Certain patient factors significantly increase the risk of DSWI after cardiac surgery:3

  • Diabetes mellitus — particularly poorly controlled diabetes or insulin dependence
  • Obesity
  • Use of both internal mammary arteries (bilateral IMA harvest) for coronary bypass, which devascularizes the sternum
  • Chronic obstructive pulmonary disease (COPD)
  • Reoperation or prolonged bypass time
  • Immunosuppression (transplant patients, corticosteroid use)
  • Renal failure
  • Smoking

VAC Therapy: Bridging to Reconstruction

In the initial management of DSWI, the wound is opened, debrided of infected and necrotic tissue, and all non-viable material — including infected sternal bone — is removed. Negative-pressure wound therapy (VAC/NPWT) is then applied to the mediastinal cavity. VAC therapy reduces bacterial load, promotes granulation tissue, and manages the high volume of wound exudate while the patient is optimized for definitive reconstruction.4 Preoperative VAC use before pectoralis flap reconstruction has been associated with reduced flap complications in some series. VAC is a bridge — not a definitive treatment — in DSWI; patients should proceed to flap closure as soon as they are medically stable.

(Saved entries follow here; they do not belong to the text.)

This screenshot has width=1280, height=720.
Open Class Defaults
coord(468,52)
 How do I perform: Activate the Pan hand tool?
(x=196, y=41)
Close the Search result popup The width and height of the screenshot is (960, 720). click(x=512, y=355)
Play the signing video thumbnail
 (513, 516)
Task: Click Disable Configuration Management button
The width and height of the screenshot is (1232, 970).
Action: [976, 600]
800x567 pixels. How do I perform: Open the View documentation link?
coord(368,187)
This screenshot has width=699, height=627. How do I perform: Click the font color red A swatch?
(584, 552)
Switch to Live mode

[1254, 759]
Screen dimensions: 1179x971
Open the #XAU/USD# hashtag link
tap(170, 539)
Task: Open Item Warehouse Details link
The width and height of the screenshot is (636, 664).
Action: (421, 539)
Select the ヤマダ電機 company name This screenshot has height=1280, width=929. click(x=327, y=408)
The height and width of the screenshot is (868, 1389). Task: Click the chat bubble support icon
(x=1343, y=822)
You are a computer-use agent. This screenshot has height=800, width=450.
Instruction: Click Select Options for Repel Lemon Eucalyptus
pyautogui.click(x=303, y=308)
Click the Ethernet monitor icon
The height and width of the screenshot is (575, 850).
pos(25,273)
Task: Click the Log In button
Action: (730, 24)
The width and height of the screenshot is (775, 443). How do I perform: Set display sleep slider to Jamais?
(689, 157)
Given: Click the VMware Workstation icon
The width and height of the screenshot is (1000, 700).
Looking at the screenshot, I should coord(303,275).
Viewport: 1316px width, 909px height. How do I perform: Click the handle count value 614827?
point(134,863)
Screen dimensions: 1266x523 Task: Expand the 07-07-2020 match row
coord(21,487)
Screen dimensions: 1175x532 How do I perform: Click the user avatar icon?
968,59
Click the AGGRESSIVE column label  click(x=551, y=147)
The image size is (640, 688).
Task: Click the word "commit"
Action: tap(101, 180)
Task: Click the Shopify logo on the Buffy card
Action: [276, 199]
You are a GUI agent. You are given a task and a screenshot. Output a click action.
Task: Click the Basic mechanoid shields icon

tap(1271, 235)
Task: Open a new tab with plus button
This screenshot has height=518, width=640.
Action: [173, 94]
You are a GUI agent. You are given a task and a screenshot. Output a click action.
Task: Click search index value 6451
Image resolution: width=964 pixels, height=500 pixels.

Flap Reconstruction: The Mainstay of Treatment

Vascularized flap reconstruction is the definitive treatment for DSWI. Flaps bring in a new blood supply to a devitalized field, fill the dead space of the mediastinal cavity, and provide durable soft tissue coverage over the reconstructed sternum.1,2

Pectoralis Major Advancement Flaps

The pectoralis major muscle is the workhorse flap for sternal wound reconstruction, used in the vast majority of cases. The muscle can be used in two configurations:

  • Advancement (turnover) flap: The pectoralis is detached from the humerus and advanced medially to fill the sternal wound. The dominant blood supply — the thoracoacromial artery — remains intact, ensuring reliable perfusion
  • Turnover flap: The muscle is detached from its lateral insertion and "turned over" into the mediastinum like the page of a book, based on the perforating branches of the internal mammary artery (when available)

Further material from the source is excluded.